__Assigned task__
Your copy begins at the line with "This screenshot has width=370, height=225." and runs through the end of the data below. Set down only those lines exactly, without pictures.

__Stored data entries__
....

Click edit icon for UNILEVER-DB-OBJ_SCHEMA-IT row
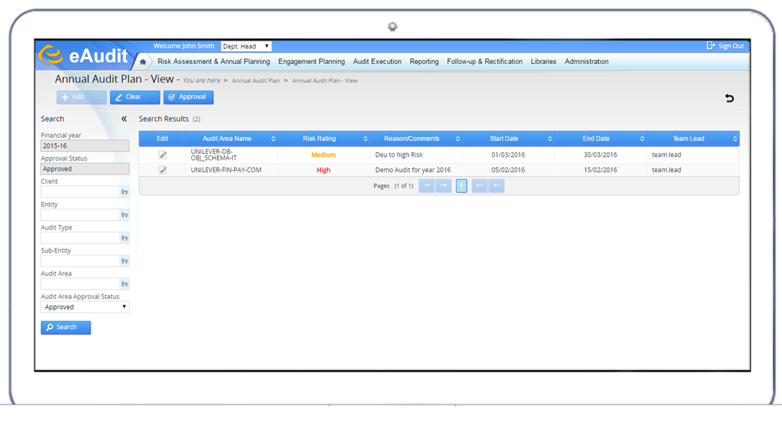This screenshot has height=426, width=782. tap(162, 155)
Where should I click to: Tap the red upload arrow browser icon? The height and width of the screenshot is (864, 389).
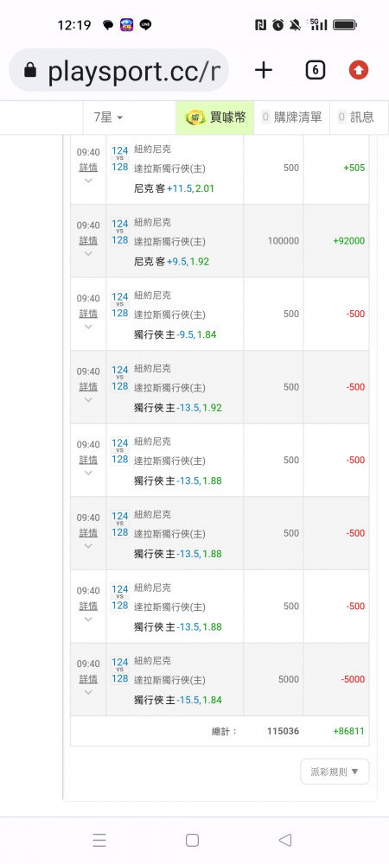pyautogui.click(x=359, y=70)
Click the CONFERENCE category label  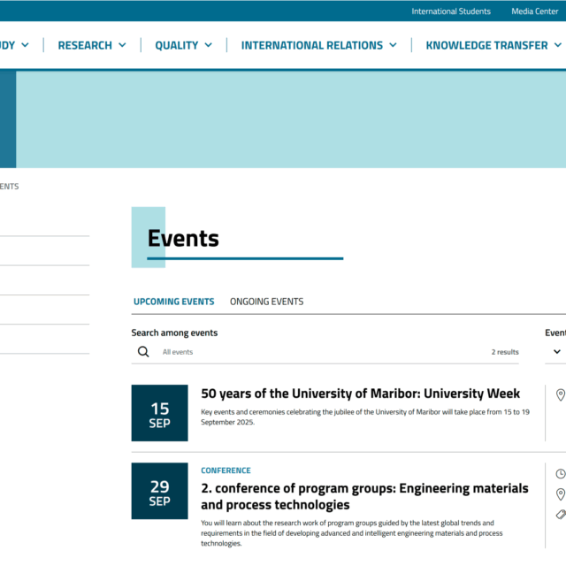pyautogui.click(x=226, y=470)
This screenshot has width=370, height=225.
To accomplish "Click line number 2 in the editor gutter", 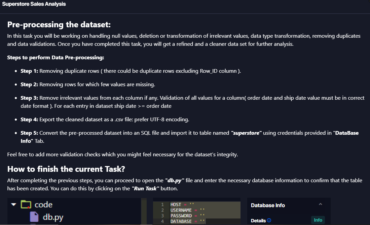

....

__Output for this task__
This screenshot has width=370, height=225.
To accomplish "Click line number 2 in the editor gutter", 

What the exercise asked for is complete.